Task goal: Find the string "element" in the listing and report every line that has it.

Available data:
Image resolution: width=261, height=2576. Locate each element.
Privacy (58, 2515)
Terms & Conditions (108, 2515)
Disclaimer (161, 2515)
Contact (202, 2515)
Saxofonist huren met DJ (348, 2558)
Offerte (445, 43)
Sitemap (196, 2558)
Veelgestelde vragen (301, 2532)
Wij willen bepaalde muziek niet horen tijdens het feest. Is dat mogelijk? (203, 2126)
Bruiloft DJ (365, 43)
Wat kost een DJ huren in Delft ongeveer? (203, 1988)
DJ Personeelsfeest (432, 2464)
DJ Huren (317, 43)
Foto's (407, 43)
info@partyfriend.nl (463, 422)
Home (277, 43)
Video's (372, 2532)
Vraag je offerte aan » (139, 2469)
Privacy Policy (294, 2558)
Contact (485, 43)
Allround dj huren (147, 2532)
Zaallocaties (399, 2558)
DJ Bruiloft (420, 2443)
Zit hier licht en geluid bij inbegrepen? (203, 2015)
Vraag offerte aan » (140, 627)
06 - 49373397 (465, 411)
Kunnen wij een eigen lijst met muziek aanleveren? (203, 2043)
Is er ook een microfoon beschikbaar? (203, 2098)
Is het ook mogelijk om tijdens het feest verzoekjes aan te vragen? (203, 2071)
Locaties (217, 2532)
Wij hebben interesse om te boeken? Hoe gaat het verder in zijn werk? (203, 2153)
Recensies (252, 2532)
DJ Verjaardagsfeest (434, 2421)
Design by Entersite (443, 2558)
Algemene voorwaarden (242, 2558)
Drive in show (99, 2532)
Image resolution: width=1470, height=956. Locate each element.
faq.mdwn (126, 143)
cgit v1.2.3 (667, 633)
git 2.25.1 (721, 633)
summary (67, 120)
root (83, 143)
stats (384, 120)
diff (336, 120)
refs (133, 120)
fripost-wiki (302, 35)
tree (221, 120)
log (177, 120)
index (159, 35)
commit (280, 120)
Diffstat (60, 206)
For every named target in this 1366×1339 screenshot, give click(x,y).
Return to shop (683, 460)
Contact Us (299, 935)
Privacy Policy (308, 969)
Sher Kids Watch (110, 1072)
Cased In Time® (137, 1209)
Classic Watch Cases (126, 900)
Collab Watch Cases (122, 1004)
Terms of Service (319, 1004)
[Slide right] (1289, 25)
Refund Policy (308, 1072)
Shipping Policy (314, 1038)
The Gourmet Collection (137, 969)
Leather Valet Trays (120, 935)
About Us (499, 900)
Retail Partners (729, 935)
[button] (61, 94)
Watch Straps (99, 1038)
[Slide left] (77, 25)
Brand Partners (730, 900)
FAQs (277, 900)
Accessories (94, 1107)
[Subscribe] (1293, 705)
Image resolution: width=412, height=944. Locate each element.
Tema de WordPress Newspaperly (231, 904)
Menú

Expected answer:
Image resolution: width=261, height=2576. Locate each element.
Image resolution: width=1470, height=956. Locate each element.
Image resolution: width=412, height=944. Locate each element.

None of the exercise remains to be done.